Ma nella loro casa nei sobborghi della città tutto è 'mortalmente' calmo. Al posto degli ospiti, Steve trova una videocassetta con su scritto "Guardami". Sullo schermo dopo gli auguri dei figli appare Alexandra che inizia ad esibirsi in un seducente streaptease. Mentre Steve comincia a sentirsi del tutto felice e sorpreso, sul video si vede una pistola che mira alla testa di Alexandra. Steve cerca di corsa il telefono ma scopre che i fili sono stati tagliati. Si ricorda di avere un cellulare ma trova una pallottola al posto della batteria. le sue chiavi di casa non entrano nella serratura e le finestre hanno le inferiate bloccate. Prigioniero nella sua stessa casa, a Steve non resta altro da fare che guardare fino in fondo la videocassetta....
  • Durata: 100'
  • Colore: C
  • Genere: DRAMMATICO
  • Specifiche tecniche: 35 MM (1:2.35)
  • Produzione: DOMENICO PROCACCI PER FANDANGO AUSTRALIA, ROLF DE HEER PER VERTIGO PRODUCTIONS PTY LTD.,, AUSTRALIAN FILM COMMISSION, SOUTH AUSTRALIAN FILM CORPORATION
  • Distribuzione: FANDANGO
  • Vietato 14
  • Data uscita 21 Novembre 2003

NOTE

- PRESENTATO IN CONCORSO AL 53MO FESTIVAL DI BERLINO (2003).

- REVISIONE MINISTERO NOVEMBRE 2003.

- LA REVISIONE MINISTERIALE DEL 29 NOVEMBRE 2005 HA ABBASSATO IL DIVIETO PER I MINORI DAI 18 ANNI AI 14.

CRITICA

"'Alexandra's Project' di Rolf de Heer, un processo al maschio spietato fino al sadismo. Malgrado l'exploit tecnico e recitativo, stavolta de Heer ('Bad Boy Bubby', 'The Tracker') più che turbare infastidisce. Ma vietarlo ai 18 è francamente ridicolo." (Fabio Ferzetti, 'Il Messaggero', 21 novembre 2003).

"Rolf de Heer ha realizzato uno sgradevolissimo film con tre personaggi l'uno più odioso dell' altro, consigliabile per chi ama stare al cinema come seduto sui carboni ardenti." (Tullio Kezich, 'Corriere della Sera, 22 novembre 2003)

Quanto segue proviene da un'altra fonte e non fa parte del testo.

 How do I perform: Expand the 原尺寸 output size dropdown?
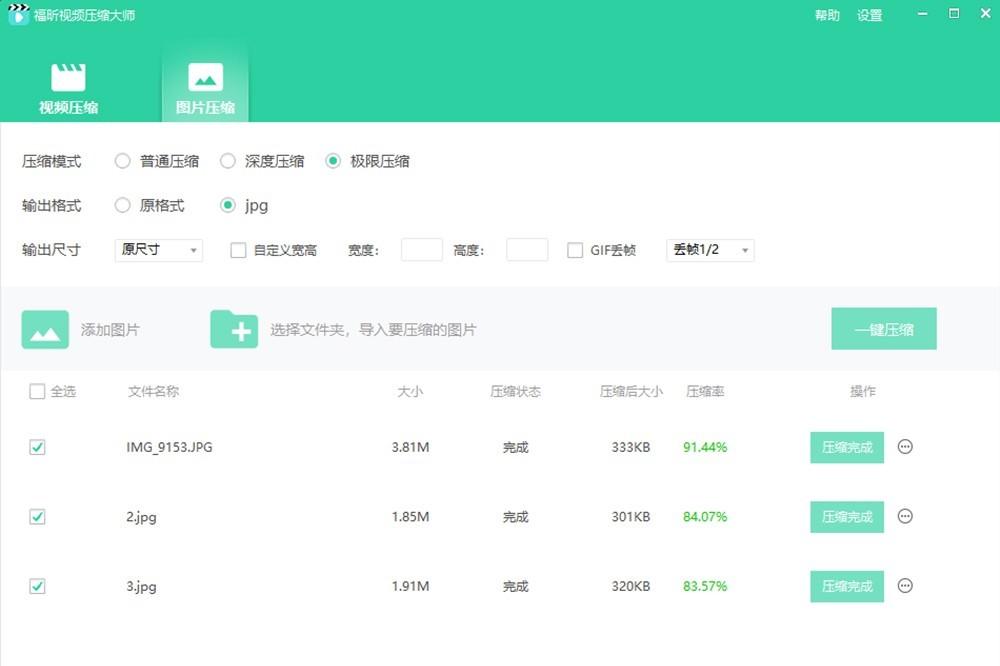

"Praticamente a due soli personaggi, un film paranoico, claustrofobico e coinvolgente. Un thriller senza morti, ma con parecchi feriti e contusi, che invoglia gli spettatori ad aprire il dibattito sui ruoli sessuali, le dinamiche di coppia, i piccoli delitti quotidiani perpetrati da chi vive assieme. La sua risorsa migliore è la scelta di ambiguità che il regista australiano (di origine olandese) Rolf de Heer adotta come criterio della rappresentazione senza mai rivelare un solo punto di vista. Tanto che tutta la storia potrebbe essere interpretata come lo sguardo paranoico dell'uomo sul matrimonio e la vita a due." (Roberto Nepoti, 'la Repubblica', 22 novembre 2003)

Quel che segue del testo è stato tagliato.